*WORK ITEM*. When the line with "You are a GUI" appears below, start repeating lines exactly, and keep going through the line with "[tabpanel] (384, 692)"; add nothing outside that span.

*DATA FOR PROCESSING*.
╭──

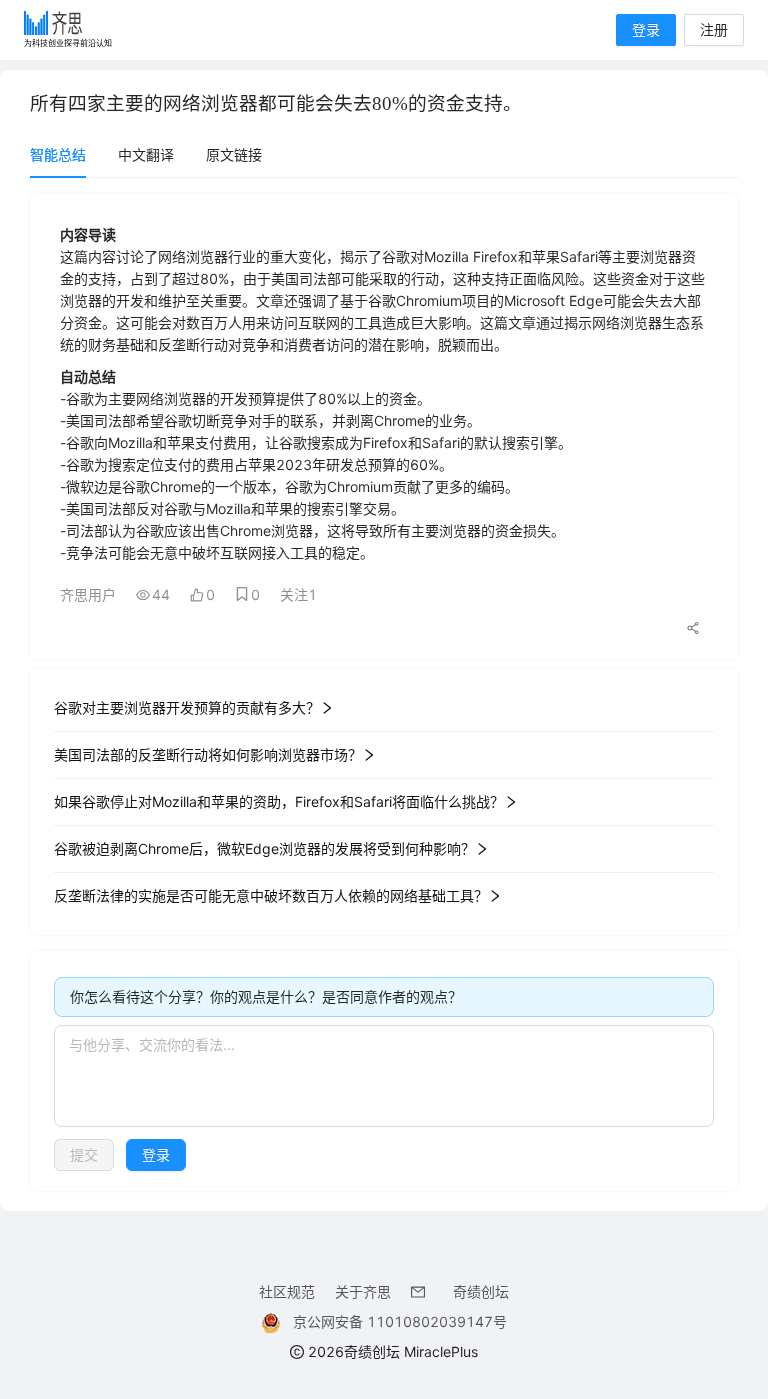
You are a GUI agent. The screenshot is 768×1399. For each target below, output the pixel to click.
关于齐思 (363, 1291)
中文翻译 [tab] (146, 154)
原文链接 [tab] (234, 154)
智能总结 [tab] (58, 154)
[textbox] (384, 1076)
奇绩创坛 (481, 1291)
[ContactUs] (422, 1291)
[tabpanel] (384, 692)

╰──
╭──

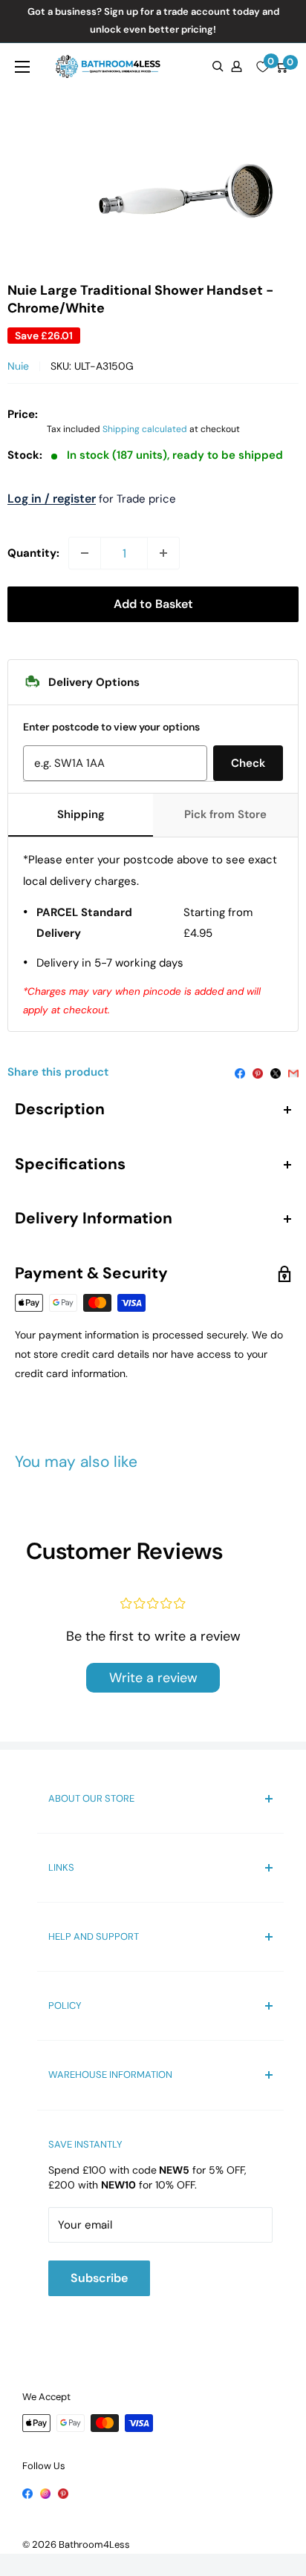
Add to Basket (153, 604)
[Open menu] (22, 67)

╰──

*RESPONSE BOX*.
You are a GUI agent. The screenshot is 768×1399. For each target below, output the pixel to click.
关于齐思 (363, 1291)
中文翻译 [tab] (146, 154)
原文链接 [tab] (234, 154)
智能总结 [tab] (58, 154)
[textbox] (384, 1076)
奇绩创坛 (481, 1291)
[ContactUs] (422, 1291)
[tabpanel] (384, 692)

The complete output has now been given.